= Passage =
=-=-=

These days, orchestral composers will do just about anything to get noticed.
In Russian composer Dmitri Shostakovich's day, though, one wrong move could land a composer in a gulag in Siberia.
Contrarian views or music that did not toe the party line on patriotism or artistic concepts were not welcome.
The result? Artists with dissenting views were forced to express their true feelings between the lines, and Shostakovich's Symphony No. 5 is a crowning example.
"Everyone's music is shaped by the world they live in, and the era of Stalin shaped all the music it produced," said Michael Morgan, the music director of the Sacramento Philharmonic Orchestra. "When real emotions can't be openly expressed, whether it's because of societal or self-censorship, it's through art that expression is still possible."
The grand and bold four-movement Fifth Symphony anchors the Sacramento Philharmonic's Saturday performance at the Community Center Theater.
The work will share a program with Edward Elgar's Cello Concerto in E minor, with cellist Joseph Johnson, and "Blue Hour," a new work by the Bay Area composer Conrad Susa. Morgan will conduct.
In 1937, when the Fifth Symphony was first performed, Shostakovich was already reeling from the ban of his successful but musically wild opera "Lady Macbeth of Mtsensk."
At the time, Joseph Stalin saw it as a criticism of the Communist regime. That year also saw fellow composer Alexander Mosolov shipped off to a Siberian gulag. The situation for Shostakovich became tenuous so much so that he was known to keep a packed suitcase by his bedside in case the authorities came calling in the dark of night.
As a result, his Fifth Symphony offers two meanings, not one. It is a tuneful symphony suggesting hope as it plumbs despair. It also can be seen as an ironic commentary on repression.
"Without the emotional baggage of words, each listener can come to his own conclusions about its true meaning," Morgan said.
Whatever meaning is gleaned from the work depends on who is listening, and when. Russian audiences of the 1930s were accustomed to looking for double meanings, given the repression foisted upon artists at the time.

=-=-=

= Your tasks =
1. According to the Shostakovich article, what did the composer keep beside his bed, and why?
2. Write what comes next in the Shostakovich article, picking up after its final sentence.
The lines that come next have no connection to the Shostakovich article.

= Material =
=-=-=

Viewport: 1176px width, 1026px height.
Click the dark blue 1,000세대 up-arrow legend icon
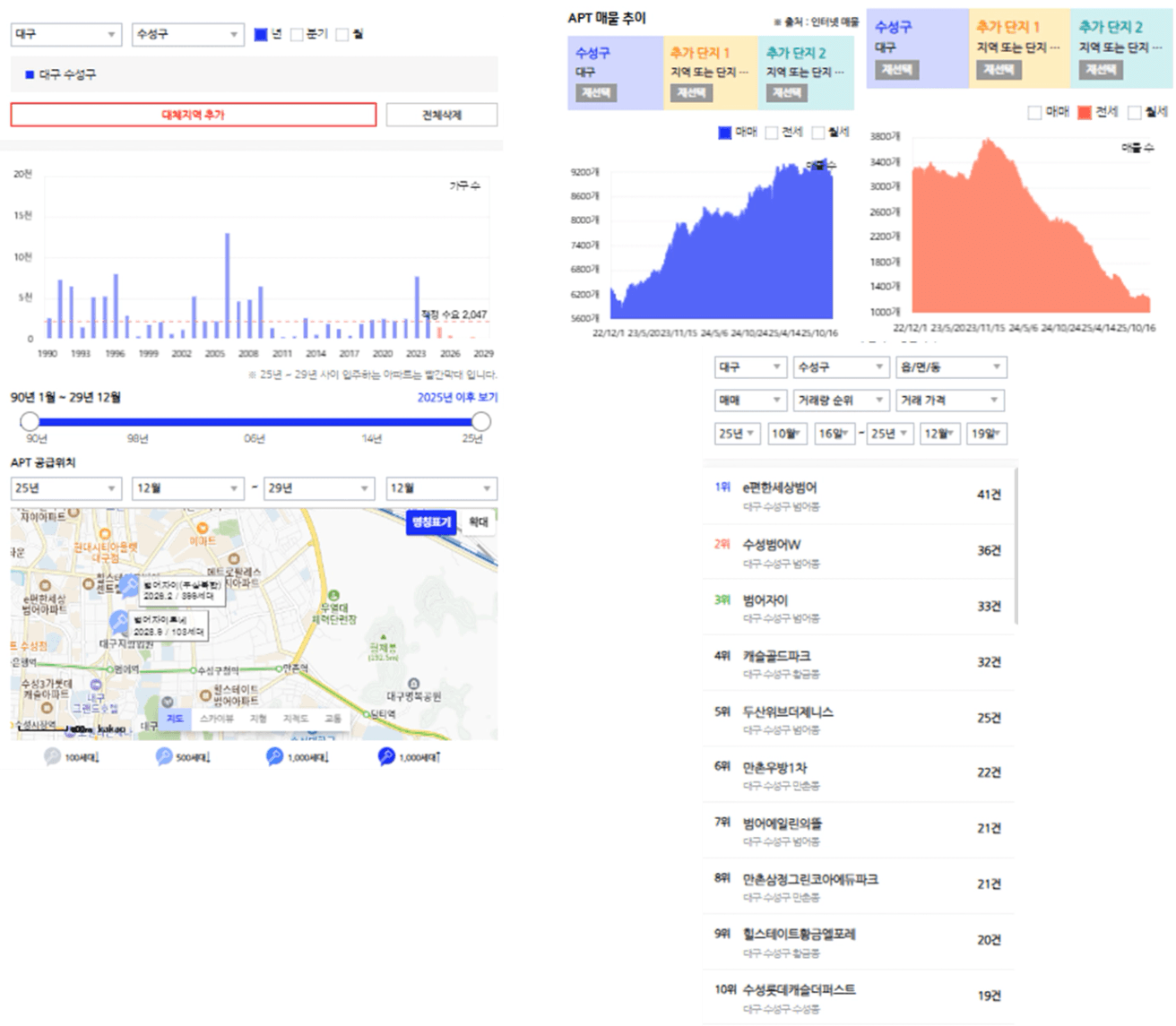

=-=-=

= Answer set =
1. He kept a packed suitcase there in case the authorities came for him at night.

2.
"This was the height of the Stalinist purges and undoubtedly one of the darkest years of Russian history in the 20th century, if not the very darkest," said Jenny Kaminer, assistant professor in the Russian program at UC Davis.
"It's estimated that, between 1937 and 1938, approximately 1.5 million people were detained by the security forces," she said. "And somewhat less than half of them were executed, with the majority of the remainder presumably shipped off to gulags."
For Shostakovich, who was born in 1907 and died in 1975, that threat was a long-standing one. He had spent half of his life working under the dictator's merciless eye by the time the dictator died in 1953.
In the present day, Western audiences sometimes have a different, more literal reading of the work. The last movement of the symphony is a prime example. On first hearing, the movement sounds triumphant.
"The music only seems happy at the very surface. It was clearly written by someone who was smiling through difficulty, which is why it continues to speak to people," said Morgan. "The smiling is faint and sometimes forced. Everyone knows this feeling."
In contrast, the work's first movement plays out like a subtle cry that is overtaken by something ironic a marchlike theme that musicologists have termed the "Stalin Theme."
"To me the interesting question for today's audiences is whether the piece remains interesting if you don't grasp its double meanings," said Charles Kronengold, assistant professor of musicology at Stanford University. "Is it affirmation or critique? Collective suffering or private turmoil? Social commentary or 'just music?'
"I think it kind of needs those unresolved tensions. Otherwise, it becomes pompous and conceptually slack."
The Fifth Symphony was likely Shostakovich's first try at finding a way to survive under Stalin's thumb. In a way, the work is a clever statement of appeasement. Its tunefulness and traditional approach was warmly received by Stalin, and it resonated with audiences.
Its tunefulness has made it a bedrock of the Russian orchestral repertoire and the symphonic work most frequently performed in the West.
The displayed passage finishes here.